Collected data entries
>>
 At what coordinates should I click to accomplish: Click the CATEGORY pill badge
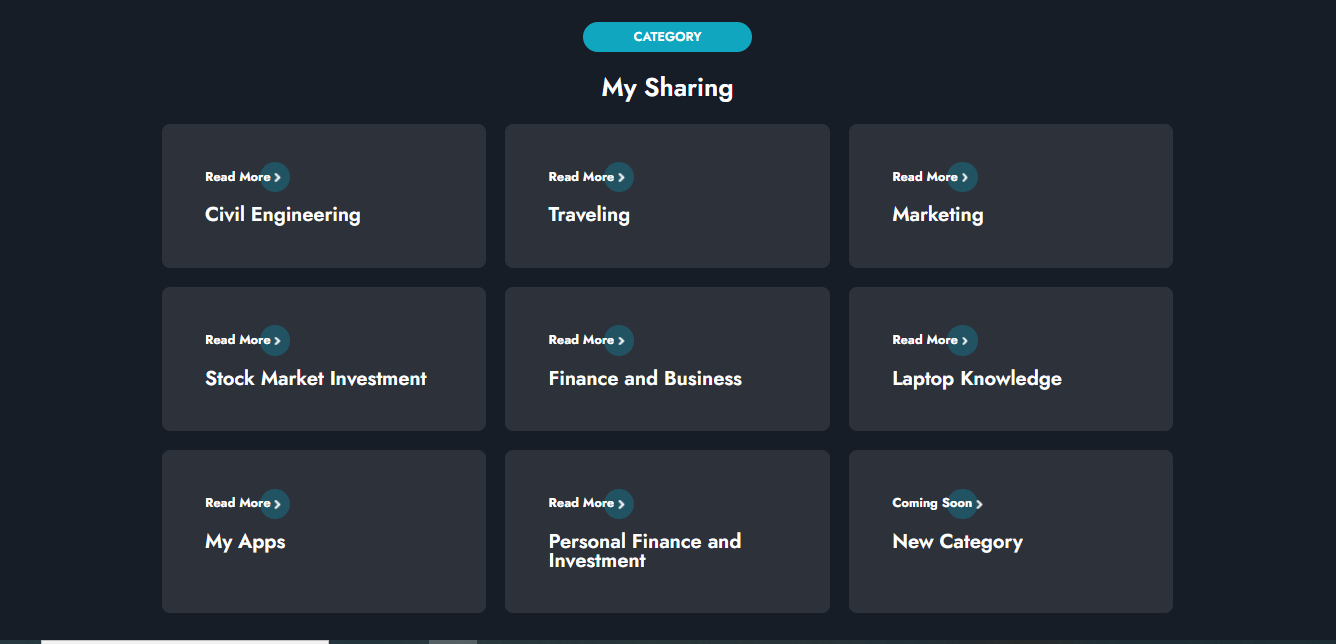[667, 37]
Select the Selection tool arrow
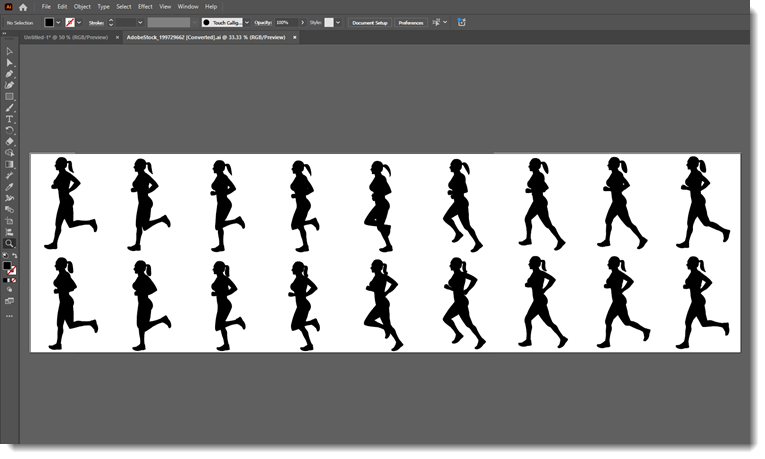765x459 pixels. pyautogui.click(x=9, y=51)
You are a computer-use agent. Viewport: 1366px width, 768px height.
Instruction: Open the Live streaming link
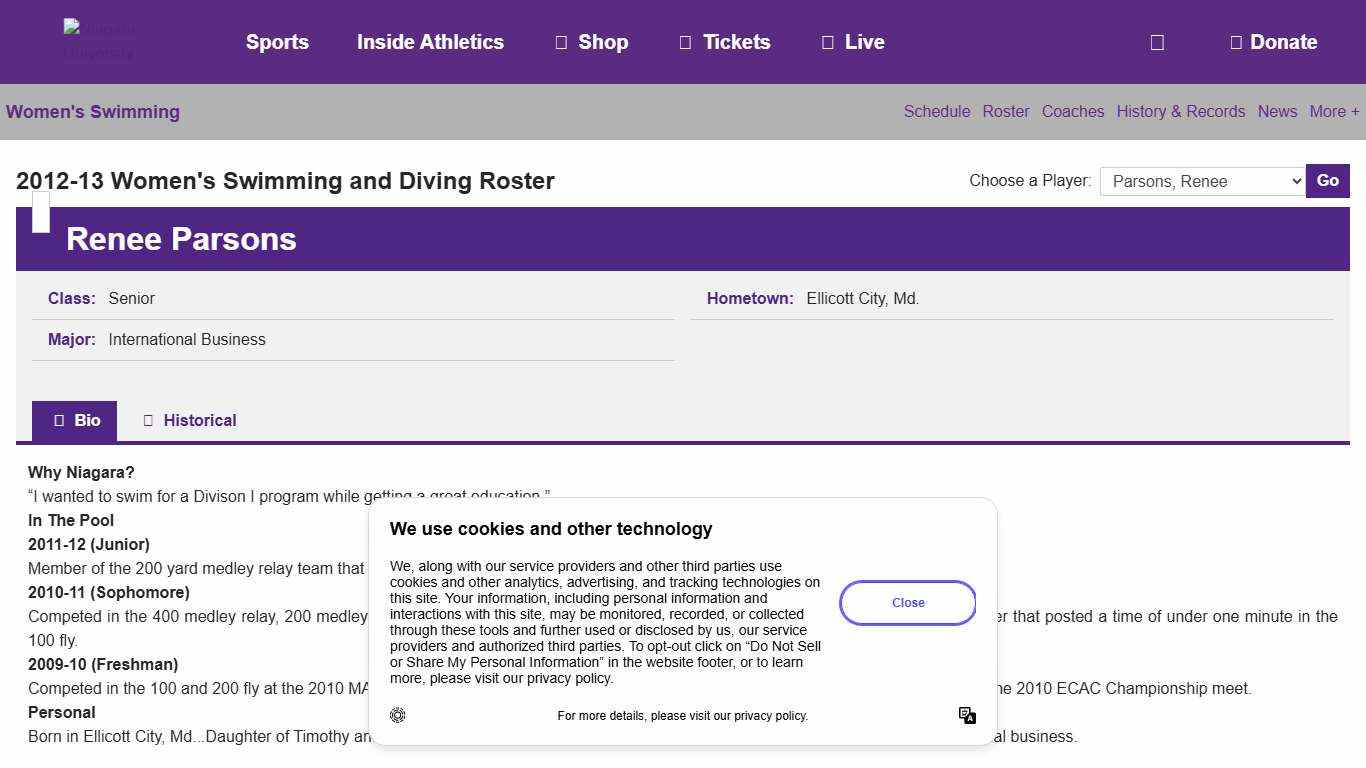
<<
• [Aim of the task] Without the pictures, transcribe exactly the lines above from the one containing "You are a computer-use" through the last.

• [Response]
You are a computer-use agent. Viewport: 1366px width, 768px height.
Instruction: Open the Live streaming link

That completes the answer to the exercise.